* **Your objective**:
Reproduce the data verbatim, covering the stretch from the line containing "Go to the Firefox home page icon" through the line containing "click(40, 87)", with both of those lines included. Omit the pictures from your reply.

(Page and screen pointing data)
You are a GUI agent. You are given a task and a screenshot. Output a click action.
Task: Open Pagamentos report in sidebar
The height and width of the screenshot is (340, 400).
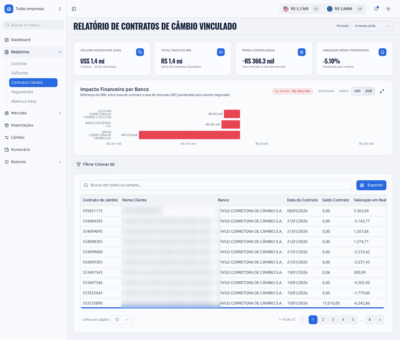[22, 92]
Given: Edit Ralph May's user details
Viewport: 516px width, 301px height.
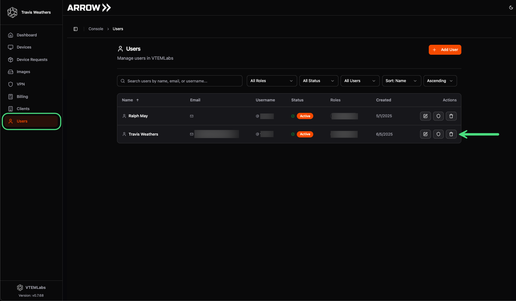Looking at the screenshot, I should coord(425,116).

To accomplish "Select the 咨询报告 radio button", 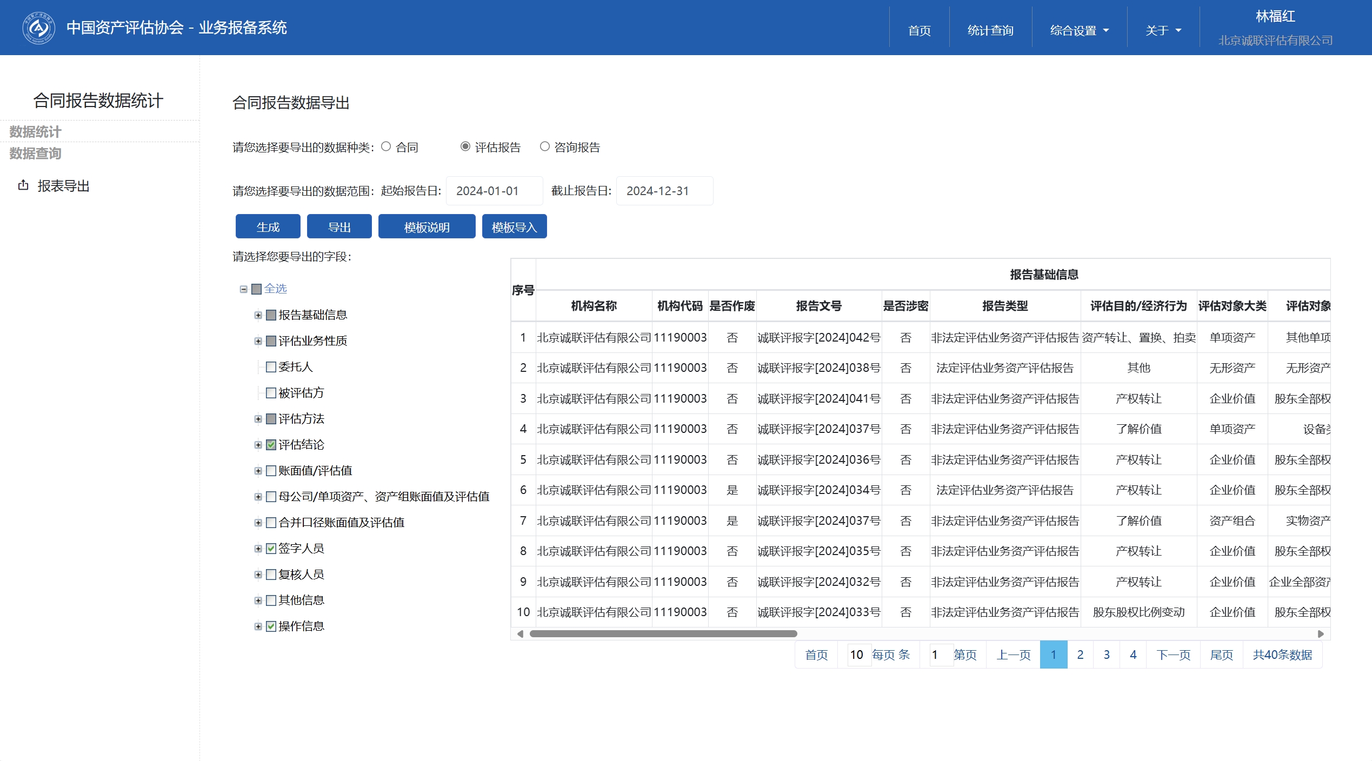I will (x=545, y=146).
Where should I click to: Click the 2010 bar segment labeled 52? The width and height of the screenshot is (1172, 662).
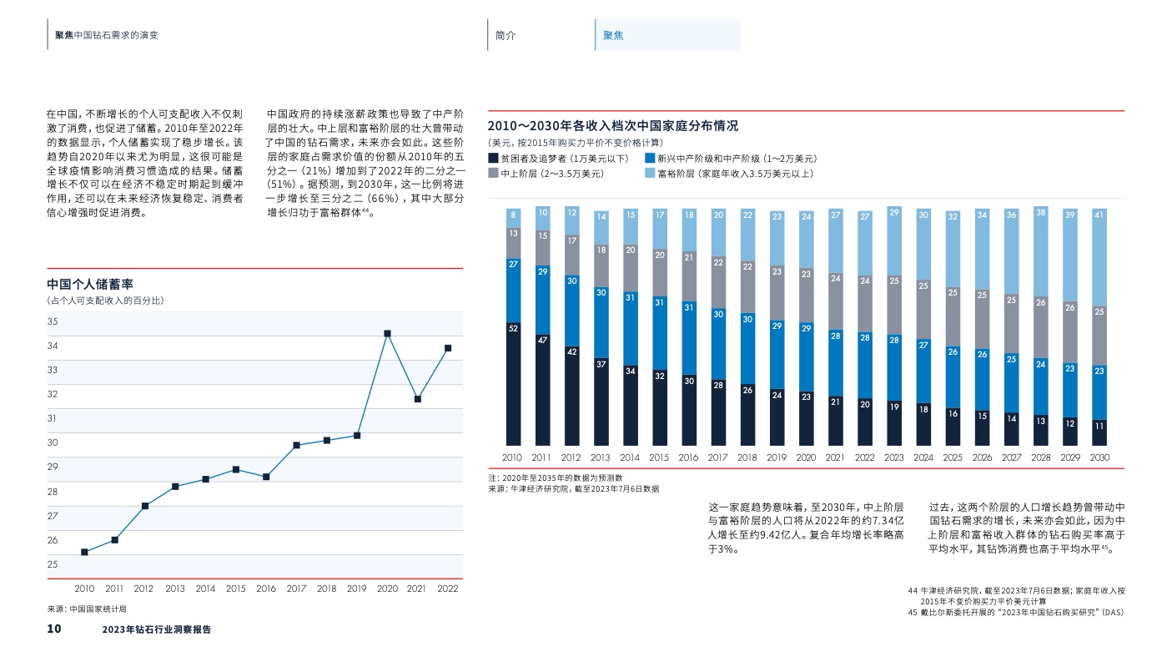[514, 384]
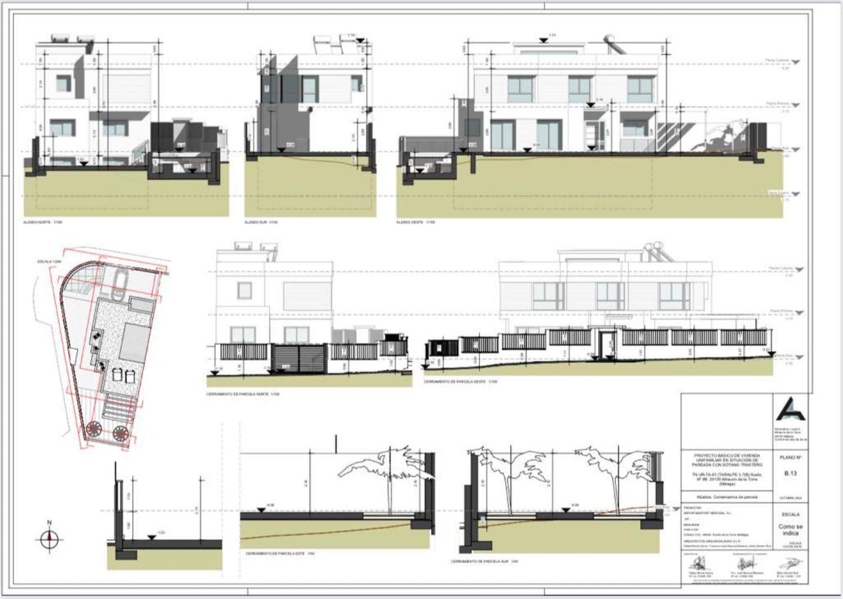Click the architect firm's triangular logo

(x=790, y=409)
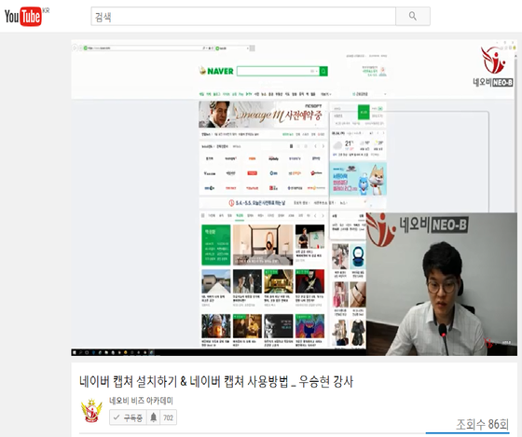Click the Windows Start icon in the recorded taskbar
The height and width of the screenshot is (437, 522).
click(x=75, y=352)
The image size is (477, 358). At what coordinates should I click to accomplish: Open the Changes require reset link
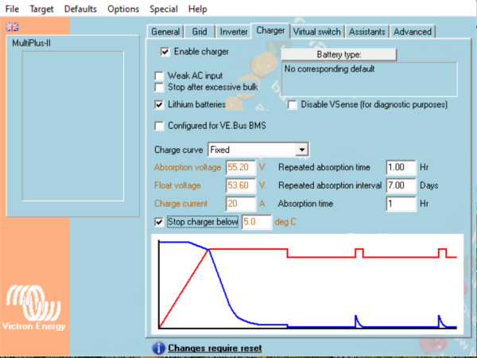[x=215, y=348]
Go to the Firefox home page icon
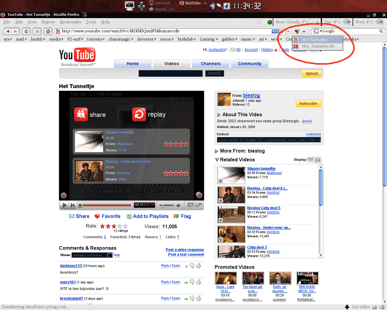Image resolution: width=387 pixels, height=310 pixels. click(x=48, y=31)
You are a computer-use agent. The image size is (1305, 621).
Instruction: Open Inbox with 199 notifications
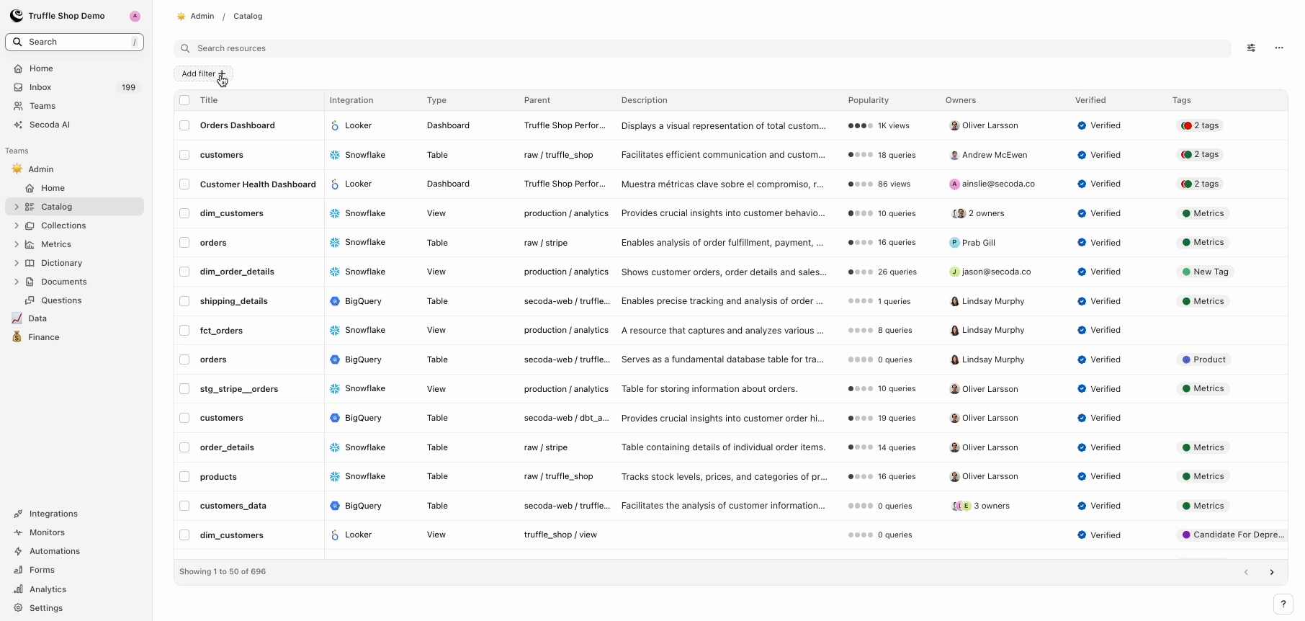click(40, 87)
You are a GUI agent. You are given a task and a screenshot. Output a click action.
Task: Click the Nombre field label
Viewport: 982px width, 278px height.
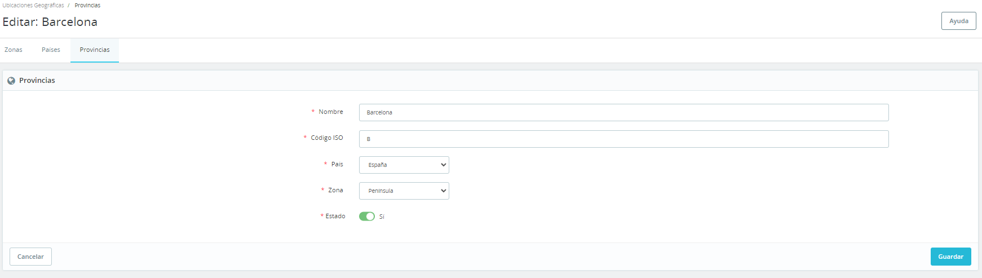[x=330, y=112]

* **Complete answer**:
Go to the Firefox home page icon
Image resolution: width=387 pixels, height=310 pixels. click(x=48, y=31)
You are a computer-use agent. The image size is (1305, 621).
Instruction: Open Inbox with 199 notifications
click(40, 87)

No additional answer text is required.